January 03, 2014

Young rapper from Egypt: "We girls are fed up."

The Egyptian student Mayam Mahmoud, 18, appeared on "Arabs Got Talent" – and became world famous as the singer with the headscarf. She lost in the casting show, but she keeps on rapping and fights for gender equality.

Here is the English translation to an interview, the German SPIEGEL did with her today:

SPIEGEL: Why do you write songs about discrimination and sexual harassment in your country?

Mahmoud: I don't write about politics, there are enough others doing that. I write about girl's stuff that effects me directly. And it's a fact that the girls here are simply fed up. Our daily life is full of stress. I really believe that the next revolution will be a women's revolution. Because I at least don't keep quiet if a guy harasses me.

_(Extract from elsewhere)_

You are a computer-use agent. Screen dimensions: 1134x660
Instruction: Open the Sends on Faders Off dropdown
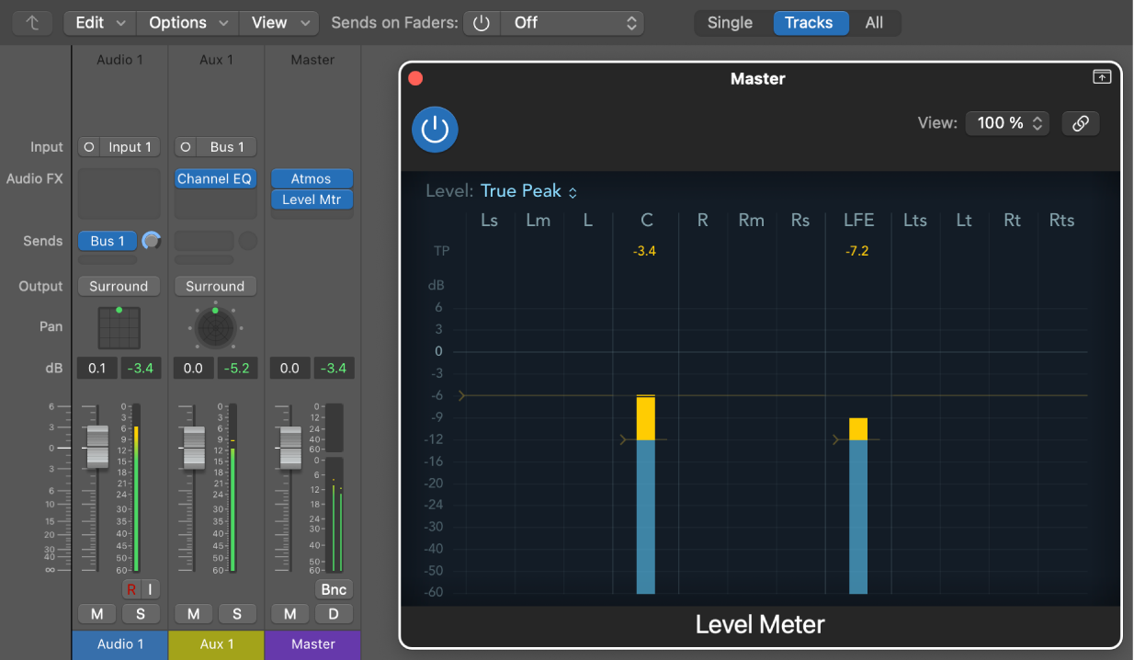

If he verbally assaults me, I verbally assault him. One guy once touched me, I grabbed him at his collar and punched him on the head. He was totally shocked. The problem is: We don't have laws here against sexual harassment and we shouldn't wait for them either. We ourselves must get active. There is an iPhone app with the name "True Caller", you can report bad guys there. And I did. I'm not against the men. I wish I could solve their problems. I wish I could heal them – heal them from whatever pushes them to hurt us.

SPIEGEL: Many Egyptians think that young women who speak up are a provocation. Weren't you afraid of being condemned by society?

Mahmoud: No, I'm not afraid to offend or being criticised. No one has the right to judge me. What can one expect from a society that puts marriage for a girl as the highest goal; of people who yell at you on the street: "May you soon be a bride"? Why do these people say: "Don't cry like a girl" or "She is an old spinster"? I hate that. Why don't they look at a man and deem him an old spinster? If a girl breathes loud they tell you to contain your breath so not to seduce someone! Our society demands girls to be split personalities. On the one hand they say: "You move so graciously" and on the other hand: "You arouse attention". Or: "Look down – but look enchanting."

SPIEGEL: And because your anger needed an outlet you started to rap?

Mahmoud: Well it is like this: I write poems since I was eight. Since I could read my parents gave me books as gifts. And my mother loves poetry, she taught me a lot about our poets. Since childhood I carry a little notebook around with me and I write into it about all sort of things, things I love and things I hate. Some poems are done in a very fast rhythm, so later I realised they could be good for rapping. So I started to rap and my parents loved it. My father encouraged me to go on. It was he too who convinced me to take part in the casting show "Arabs Got Talent".

SPIEGEL: After your appearance you became known worldwide as Egypt's youngest rapper wearing a headscarf ...

Mahmoud: Well, my father didn't want me to wear the headscarf, but I wanted it. I was 13 when I decided to wear it. And that was my own decision. I like myself with it and I feel free with it, it is that simple. Ok, in the West many wonder how such ideas can live under the headscarf, but I don't like these stereotypes.

SPIEGEL: Three years ago your country experienced a revolution but not much has changed in the heads of the people, or what would you say?

Mahmoud: I was very happy when the revolution broke out in 2011 but I was too young to take to the streets, I was 15. Today I believe that the real revolution, the one in our heads, has not yet begun. Changes in society take time. They are only possible if the people realise that not the system but they themselves must change. To be honest, I don't believe that anything is going to change in the next ten years in Egypt.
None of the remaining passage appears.